「あなた」とはやさしい響きのする言葉だ。いまでは話の相手方に呼びかけるときの呼称、あるいは二人称代名詞としてもっともよく使われている。もともとは空間を表す言葉で、あちらのほうという意味をもっていた。現代語にある「かなた=彼方」というのに近い。また時間についても使われ、過ぎ去った過去やこれから来る未来をさすようにもなった。これが徳川時代に、話の相手方に対する尊称として用いられるようになったわけである。当初は「あなたさま」という具合に使われることが多かったようだ。相手に対する敬意が殊更に込められていたのである。
“あなた”是一个带给人柔和感受的词语。现在人们仍用其来称呼会话时的对象,或者作为第二人称代词,使用范围很广泛。在以前,“あなた”原是用来表示空间的词语,意思即“那边”,近似于现代文中的“かなた=彼方”。另外也用于描述时间,表示已经流逝的过去或即将到来的未来。到了德川时代,“あなた”逐渐用作称呼会话对方的尊称。最初大多以“あなたさま”这种形式,这里面更含有对说话对象的敬意。
このように目上の人に対する呼称として使われ始めたわけだが、最近では同僚や目下のものにも使われるようになった。それに伴って、敬意のニュアンスが薄れてきた。
一开始,“あなた”用来称呼长辈或上级,而到了最近,也逐渐演变成对同僚与下属的称呼,如此一来,其中所含的尊敬语气便淡化了。
日本語では、ある呼称が目下のものに使われるようになると、目上の者には使われなくなるのが普通の現象だ。この点は、相手の如何にかかわらず同一の代名詞を用いるヨーロッパ言語と大きく違う。
在日语中存在一种普遍现象,某一个人称词一旦用于下属,就不能再用来称呼上级了。而在欧美语言里,不管对方情况如何都会使用同一个代名词,完全不同于日语的这种现象。

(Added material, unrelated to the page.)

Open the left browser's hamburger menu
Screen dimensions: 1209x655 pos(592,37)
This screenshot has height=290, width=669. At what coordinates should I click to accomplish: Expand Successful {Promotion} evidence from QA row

しかし今のところ、目上の者に対する呼称として、「あなた」以上に相応しい呼び方は生まれていない。だから目上のものと話していて、相手を指示する代名詞を使わねばならないような状況に直面すると、多くの人は軽い困惑を覚えるのではないか。
然而就目前来看,作为对上级的称呼,还没有出现比“あなた”更合适的人称代词。因此在与上级对话时,若是碰上必须使用指称对方的代名词的情况,大概不少人都会觉得有些棘手。
このような場合、目下のものはいくつかのパターンの中から言い方を選択する。一番無難なのは、相手をその肩書きで呼ぶことである。相手が自分の上司なら、課長とか部長と呼ぶわけである。相手が自分の上司でないときには、その人の社会的な地位や肩書きで呼ぶ。場合によっては「何々様」というように名前に「様」をつけて呼ぶ場合もあるだろう。
在这种场合下,可供下级选择称呼方式的表达形式也有许多种。其中最稳当的便是以头衔来称呼对方。如果对方是自己的上司,就称呼“课长”或是“部长”。如果对方不是自己的上司,就依照他的社会地位或头衔来称呼。按不同情况,也可以像“何々様”那样,在名字后添加“様”来称呼。
こんな場合に「あなた」を使う人はそう多くないと思うが、それでも中には「あなた」を選択する場合があるだろう。これは目上の者との間に、親愛の関係が成立している場合には許される。「あなた」という言葉のなかに含まれていた敬意の感情が、まだ消え去っていないから起こることだとも考えられる。
与上司对面时,使用“あなた”的人或许并不多,但即便如此,当中还是有选择用“あなた”的时候,如果与上级之间的关系比较亲近,使用“あなた”也无妨。之所以出现这种情况,可能也是因为“あなた”中所包含的尊敬之意并未完全淡化的缘故。
「あなた」という言葉がもっとも似合うのは、恋人や夫婦の間での会話だろう。一昔前の歌の文句に「あなたーなんだい」というのがあったが、そのホンワリとしてやさしい雰囲気がこの言葉とよく似合っている。しかし他人に対して「あなた」というときには、何かしらよそよそしさを感じさせる場合もある。丁寧な言い方ではあるが、心がこもっていない、こんな風に受け取られる場合が多いようだ。
或许,与“あなた”最投缘的还是恋人或夫妇间的对话吧。正如以前一首曲子中的歌词所唱:“你这冤家 究竟为何”,这种温馨柔和的气息特别适合“あなた”。但是在对其他人说“あなた”的时候,却隐约传达给人一种冷淡的气息。大多数时候人们会感觉,它是一种礼貌的说法,却并不真诚发自内心。